Lockheed issued $500 million of 2.125 percent bonds due in 2016 that yield 127 basis points more than similar-maturity Treasuries, according to data compiled by Bloomberg. A $900 million portion of 3.35 percent, 10-year debt pays a spread of 142 basis points and $600 million of 4.85 percent, 30-year securities pay 167 basis points more than the benchmark. A basis point is 0.01 percentage point.
Borrowing costs are hovering at about the lowest on record as Treasury yields decline amid concern that Europe’s sovereign debt crisis may spread at the same time that the U.S. economy slows. Bond sales for investment-grade companies in the U.S. may reach $80 billion this month, according to Bank of America Corp. strategists, after plunging to $50.5 billion in August.
Bethesda, Maryland-based Lockheed may use the proceeds to repay debt and for general corporate purposes, according to a filing today with the Securities and Exchange Commission.

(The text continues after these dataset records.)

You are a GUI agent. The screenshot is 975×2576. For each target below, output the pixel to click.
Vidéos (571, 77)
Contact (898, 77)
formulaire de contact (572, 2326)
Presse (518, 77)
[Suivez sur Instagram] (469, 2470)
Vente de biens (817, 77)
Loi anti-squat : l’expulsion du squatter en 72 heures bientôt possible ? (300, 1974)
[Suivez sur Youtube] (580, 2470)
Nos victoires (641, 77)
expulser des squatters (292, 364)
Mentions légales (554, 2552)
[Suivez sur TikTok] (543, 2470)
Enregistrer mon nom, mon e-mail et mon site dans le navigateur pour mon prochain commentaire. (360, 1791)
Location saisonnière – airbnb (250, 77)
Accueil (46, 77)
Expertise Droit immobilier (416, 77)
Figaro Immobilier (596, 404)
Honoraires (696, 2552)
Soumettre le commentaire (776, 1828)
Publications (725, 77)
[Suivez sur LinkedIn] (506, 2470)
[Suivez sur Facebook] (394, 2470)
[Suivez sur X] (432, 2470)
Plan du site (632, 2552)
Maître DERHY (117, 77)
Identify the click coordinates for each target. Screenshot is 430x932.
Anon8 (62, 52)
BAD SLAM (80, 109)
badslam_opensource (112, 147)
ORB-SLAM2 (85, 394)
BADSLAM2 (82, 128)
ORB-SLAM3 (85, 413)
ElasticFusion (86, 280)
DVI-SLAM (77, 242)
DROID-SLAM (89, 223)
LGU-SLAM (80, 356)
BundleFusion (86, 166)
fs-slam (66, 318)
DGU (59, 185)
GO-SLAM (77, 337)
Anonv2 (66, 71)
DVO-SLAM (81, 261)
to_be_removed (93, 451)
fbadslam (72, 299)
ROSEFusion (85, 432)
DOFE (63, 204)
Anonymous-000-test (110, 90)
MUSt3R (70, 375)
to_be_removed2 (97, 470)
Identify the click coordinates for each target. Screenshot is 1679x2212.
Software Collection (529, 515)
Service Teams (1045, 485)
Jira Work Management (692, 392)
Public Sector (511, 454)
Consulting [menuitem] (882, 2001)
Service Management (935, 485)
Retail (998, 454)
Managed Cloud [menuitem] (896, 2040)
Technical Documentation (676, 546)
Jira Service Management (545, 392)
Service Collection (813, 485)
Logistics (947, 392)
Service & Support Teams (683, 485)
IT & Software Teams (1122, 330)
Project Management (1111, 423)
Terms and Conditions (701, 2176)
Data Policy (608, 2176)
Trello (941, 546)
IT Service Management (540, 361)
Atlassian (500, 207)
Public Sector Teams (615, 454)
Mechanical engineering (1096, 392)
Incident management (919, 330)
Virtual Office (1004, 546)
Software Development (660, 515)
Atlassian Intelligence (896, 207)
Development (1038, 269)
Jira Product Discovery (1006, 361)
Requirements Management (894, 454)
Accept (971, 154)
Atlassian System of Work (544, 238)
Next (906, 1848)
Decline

Enbridge Energy Partners LP also issued $750 million of debt maturing in 10 and 29 years, Public Service Co. of New Hampshire priced $160 million of notes maturing in 2021 and Detroit Edison Co. sold $140 million of 30-year bonds, Bloomberg data show.
Issuance fell 30 percent to $3.98 billion last week, according to data compiled by Bloomberg. August’s sales were the least since May 2010.
Yields on investment-grade corporate bonds fell 14 basis points to 3.62 percent on average last week after touching 3.45 percent, the lowest in data extending to October 1986, on Aug. 4, according to the Bank of America Merrill Lynch U.S. Corporate Master index.